SECURITIES AND EXCHANGE COMMISSION

WASHINGTON, D.C. 20549

 

FORM 8-K

 

Current Report

 

Pursuant to Section 13 or 15(d) of

The Securities Exchange Act of 1934

 

Date of report (Date of earliest event reported):
August 20, 2019

 

Bank of Commerce Holdings

(Exact name of registrant as specified in its charter)

 

California

(State or other jurisdiction of incorporation)

 

   000-25135

 

94-2823865

 
 

(Commission File Number)

 

IRS Employer Identification No.

 

 

555 Capitol Mall, Suite 1255
Sacramento, California 95814
(Address of principal executive offices) (zip code)

#### Material for the task
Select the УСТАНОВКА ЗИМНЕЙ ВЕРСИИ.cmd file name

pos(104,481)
==
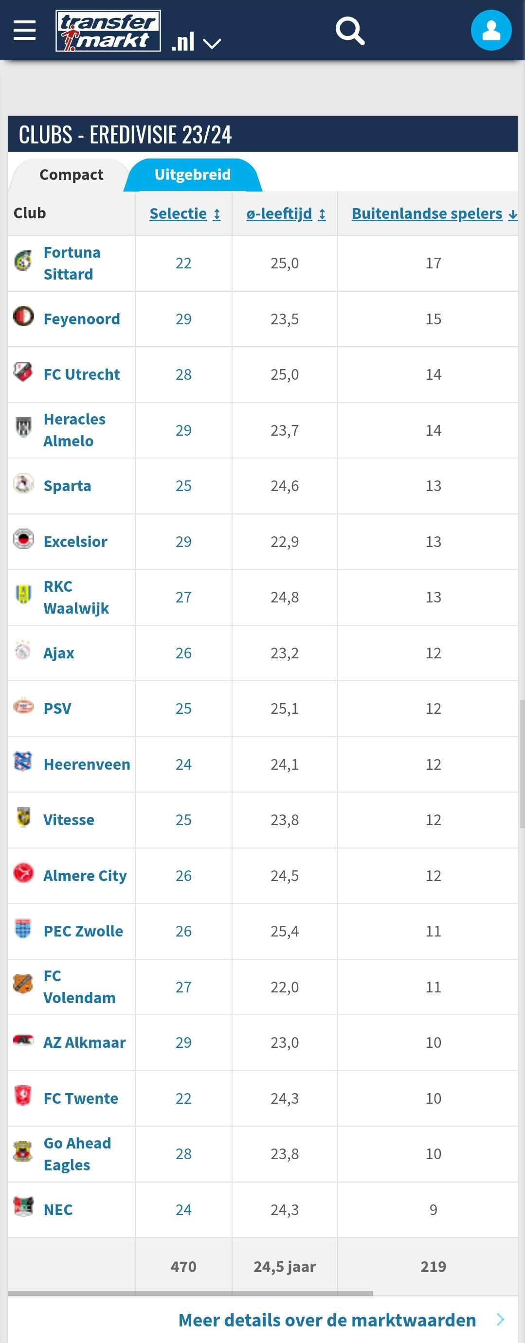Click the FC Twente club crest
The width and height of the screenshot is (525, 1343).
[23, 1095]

#### The tasks
1 – Copy the records exactly, from the line containing "Select the УСТАНОВКА" down to the line containing "pos(104,481)", including both of those lines.
2 – Proceed with the Bank of Commerce Holdings Form 8-K cover page, starting after its last line shown.
The records have no connection to the filing text that comes before them.

#### Answers to the problems
1 –
Select the УСТАНОВКА ЗИМНЕЙ ВЕРСИИ.cmd file name

pos(104,481)

2 –
Registrant's telephone number, including area code: (800) 421-2575

 

Check the appropriate box below if the Form 8-K filing is intended to simultaneously satisfy the filing obligations of the registrant under any of the following provisions (see General Instruction A.2 below):

 

[ ] Written communications pursuant to Rule 425 under the Securities Act (17 CFR 230.425)

[ ] Soliciting material pursuant to Rule 14a-12 under the Exchange Act (17 CFR 240.14a-12)

[ ] Pre-commencement communications pursuant to Rule 14d-2(b) under the Exchange Act (17 CFR 240.14d-2(b))

[ ] Pre-commencement communications pursuant to Rule 13e-4(c) under the Exchange Act (17 CFR 240.13e-4(c))

 

Securities registered pursuant to Section 12(b) of the Exchange Act:

 

Title of each Class

Trading Symbol(s)

Name of each exchange on which registered

Common Stock

BOCH

Nasdaq

 

Indicate by check mark whether the registrant is an emerging growth company as defined in Rule 405 of the Securities Act of 1933 (§230.405 of this chapter) or Rule 12b-2 of the Securities Exchange Act of 1934 (§240.12b-2 of this chapter).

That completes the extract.